Es verwundert nicht, dass Kurt Masur später sogar als Kandidat für das Amt des Bundespräsidenten im Gespräch war. Schließlich sind solche wie er selten: Menschen mit Prinzipien und Zivilcourage, Kämpfer im Herzen, die anders denken, die gewohnt sind, sich durchzusetzen und die sich selbst dennoch nie über die Sache stellen.

Dazu passt auch das dirigentische Profil. Kurt Masur war kein Glamour-Pultstar, sondern ein Kapellmeister, der sich auch in der Musik vor allem als Vermittler verstand. Ein Sachwalter der (deutschen) Tradition, eine Autorität, die sich durch Wissen und Können legitimierte, ein disziplinierter Arbeiter, der Disziplin einforderte. Nachdem Kurt Masur 1991 das New York Philharmonic Orchestra übernommen hatte, verpflichtete er dessen Musiker einmal dazu, als Zuhörer bei einem Gastspiel des Leipziger Gewandhausorchesters dabei zu sein. Sie haben daraus gelernt – und haben sich unter Masurs Leitung (bis 2002) weitaus mehr als unter seinem brillanten Vorgänger Zubin Mehta auf den Weg zu einem Spitzenorchester mit einem weicheren, wärmeren, ausdrucksvolleren Klang gemacht.

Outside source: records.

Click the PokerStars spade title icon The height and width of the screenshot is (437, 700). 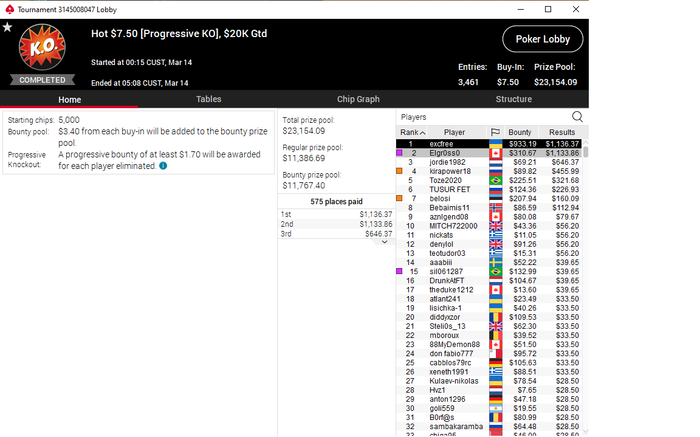pyautogui.click(x=9, y=9)
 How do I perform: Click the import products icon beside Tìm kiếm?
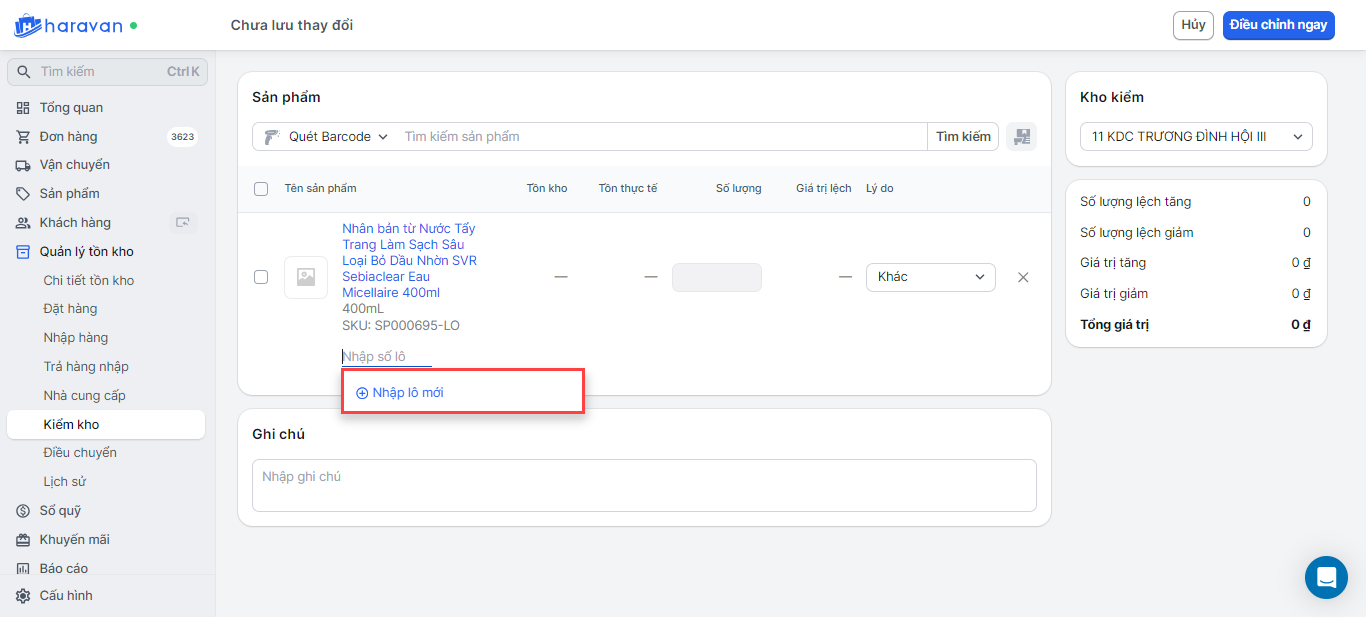click(x=1021, y=137)
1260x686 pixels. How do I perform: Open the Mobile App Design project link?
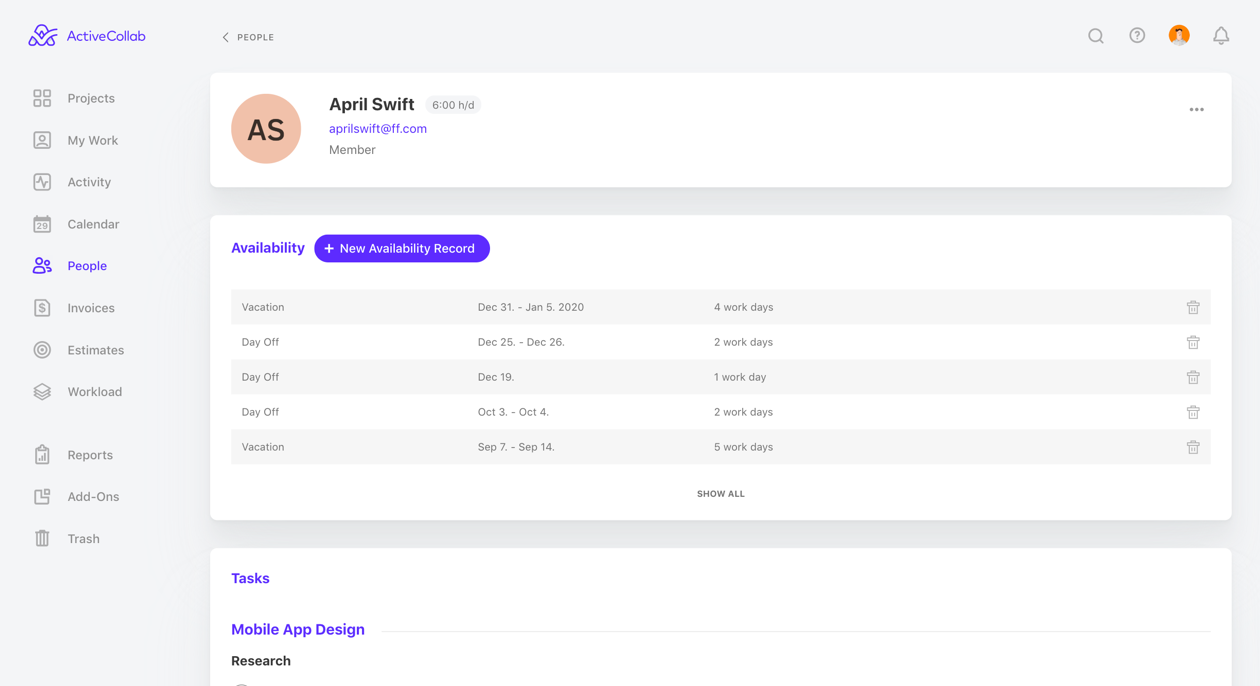[x=298, y=629]
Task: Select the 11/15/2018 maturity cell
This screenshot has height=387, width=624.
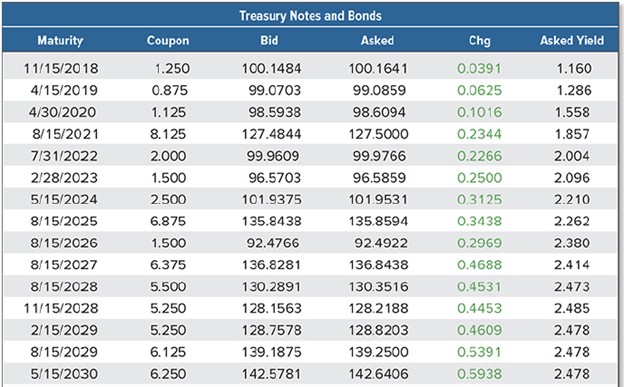Action: [61, 68]
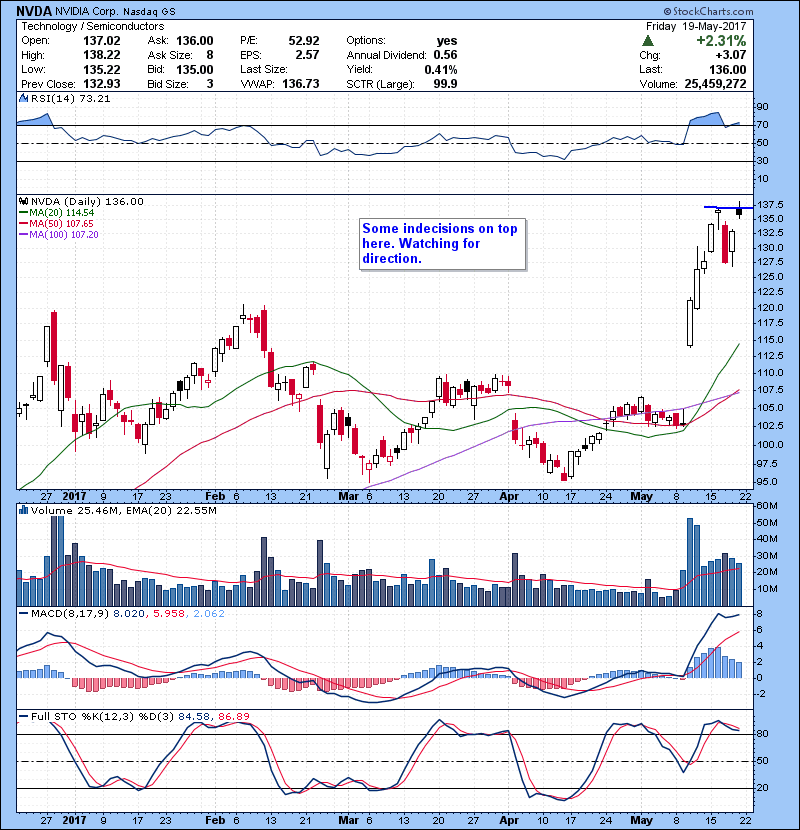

Auch das London Philharmonic Orchestra (ab 2000) und das Orchestre National de France (ab 2002) hat Kurt Masur musikalisch geprägt: grundsolide und unbeirrt von Moden und Marotten. Dabei ist es ihm stets weniger um die Ausarbeitung von Nuancen gegangen als um das große Ganze. Zumal nach der Revolution der historisch informierten Aufführungspraxis stand diese Haltung dem allgemeinen Trend entgegen. Masur forderte Ebenmaß, Schönheit, Balance: als klingendes Abbild einer Welt, wie sie sein könnte. Oder als Aufforderung an die Welt, zumindest in Teilen so zu sein, wie sie sein sollte. Auch dies sollte man nicht vergessen.